People use to have gardens, now not so many do, the North Carolina farmer contends. “We are providing a lot of the vegetables that people used to grow fresh in a garden,” Cox explains.

Combined with their philosophy of providing people with wholesome food, and in a place where they are always welcome, these specialty crops make up what Cox recently told the annual meeting of the North Carolina Vegetable Growers Association is Redneck Marketing.

In the summer months, butterbeans, sweet corn, watermelons, red potatoes are grown, again primarily for retail. Another delicacy, almost as revered as yellow collards, are frozen boiled and fried peanuts. Vickie Cox, who recently published a cookbook filled with her recipes, cooks peanuts and yellow collards to sell to customers who don't want to, or don't know how to cook these delicacies themselves.

They also grow and sell peppers — with a slight twist. “We sell the pepper plants in the pot, so that people can pick them whenever they need them,” Cox explains. They also sell pepper vinegar and hot pepper sauce.

Still, at the heart of their farming and marketing operation is the Carolina yellow collard cabbage. “We use the whole plant — we sell seeds, we sell collard leaves and whole-cut collards, and we sell cooked collards,” Cox explains.

These plants have been handed down from generation to generation, though neither Vickie nor Benny Cox knows exactly where they originated. “Noah may have brought the first plants over on the Ark,” Cox jokes.

Though he jokes about the origin of these unique seed, collecting and planting them has become as much an art as an agronomic science over the years, he contends. “We don't try to keep them a secret — we do sell some seed, but we do have some secrets about how yellow collards are grown,” he explains.

The collards are started in a greenhouse, where the trays float on water. Collard seed planted in the fall will mature in March. From March to the end of November, the tender leaves of the collard plants are picked by hand and sold.

When weather gets too cold for collards to continue to produce the leaves that are harvested and sold, they begin cutting the plants to sell, which Cox and his two full-time employees do until they can begin picking off the leaves again the following spring.

“Some people like the leaves, some people like the whole cut collards and some don't want collards until frost hits the plants. In the cooler months, the collards cook quicker and have a sweeter taste,” the North Carolina entrepreneur explains.

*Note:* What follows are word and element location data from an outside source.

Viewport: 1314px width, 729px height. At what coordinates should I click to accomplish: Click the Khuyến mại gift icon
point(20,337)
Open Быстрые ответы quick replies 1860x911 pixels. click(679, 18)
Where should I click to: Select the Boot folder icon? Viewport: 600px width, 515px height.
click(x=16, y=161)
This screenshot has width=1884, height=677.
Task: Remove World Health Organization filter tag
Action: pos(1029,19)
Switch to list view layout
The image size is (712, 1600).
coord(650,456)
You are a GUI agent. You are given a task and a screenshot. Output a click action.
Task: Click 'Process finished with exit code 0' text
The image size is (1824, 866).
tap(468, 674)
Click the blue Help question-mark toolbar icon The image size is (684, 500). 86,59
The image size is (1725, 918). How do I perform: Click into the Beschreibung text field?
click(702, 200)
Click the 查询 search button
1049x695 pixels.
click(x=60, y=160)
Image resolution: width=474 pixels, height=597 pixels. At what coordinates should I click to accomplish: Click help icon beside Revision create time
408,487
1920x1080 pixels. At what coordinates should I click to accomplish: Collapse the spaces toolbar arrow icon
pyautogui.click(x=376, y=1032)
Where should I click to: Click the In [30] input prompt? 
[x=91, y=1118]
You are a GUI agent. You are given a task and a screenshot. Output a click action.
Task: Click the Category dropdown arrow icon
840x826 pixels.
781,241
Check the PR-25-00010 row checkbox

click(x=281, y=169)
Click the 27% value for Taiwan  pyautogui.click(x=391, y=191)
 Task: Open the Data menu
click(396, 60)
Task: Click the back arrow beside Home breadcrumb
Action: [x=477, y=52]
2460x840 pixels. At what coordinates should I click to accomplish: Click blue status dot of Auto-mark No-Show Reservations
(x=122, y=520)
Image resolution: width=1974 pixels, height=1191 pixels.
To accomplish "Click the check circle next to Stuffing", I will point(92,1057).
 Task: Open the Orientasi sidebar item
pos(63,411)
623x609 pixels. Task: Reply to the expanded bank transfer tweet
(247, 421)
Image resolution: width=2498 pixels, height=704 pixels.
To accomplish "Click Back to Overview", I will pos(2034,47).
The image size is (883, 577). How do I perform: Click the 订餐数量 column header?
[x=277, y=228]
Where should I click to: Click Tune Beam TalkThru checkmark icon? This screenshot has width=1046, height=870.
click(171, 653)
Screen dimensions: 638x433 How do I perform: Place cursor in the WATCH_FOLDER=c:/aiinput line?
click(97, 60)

As a result of his unique staggered planting system, Cox can pick collards year-round. The Carolina yellow cabbage collards at the Collard Shack sell for 75 cents per pound, compared to a dollar or more in most grocery stores. It takes about a pound of collards per person to make a meal, Cox estimates.

Going from big farmer to small farmer doesn't always equate to going from poor farmer to successful farmer, but in the case of Vickie and Benny Cox, the transition has been a good one that just keeps on getting better.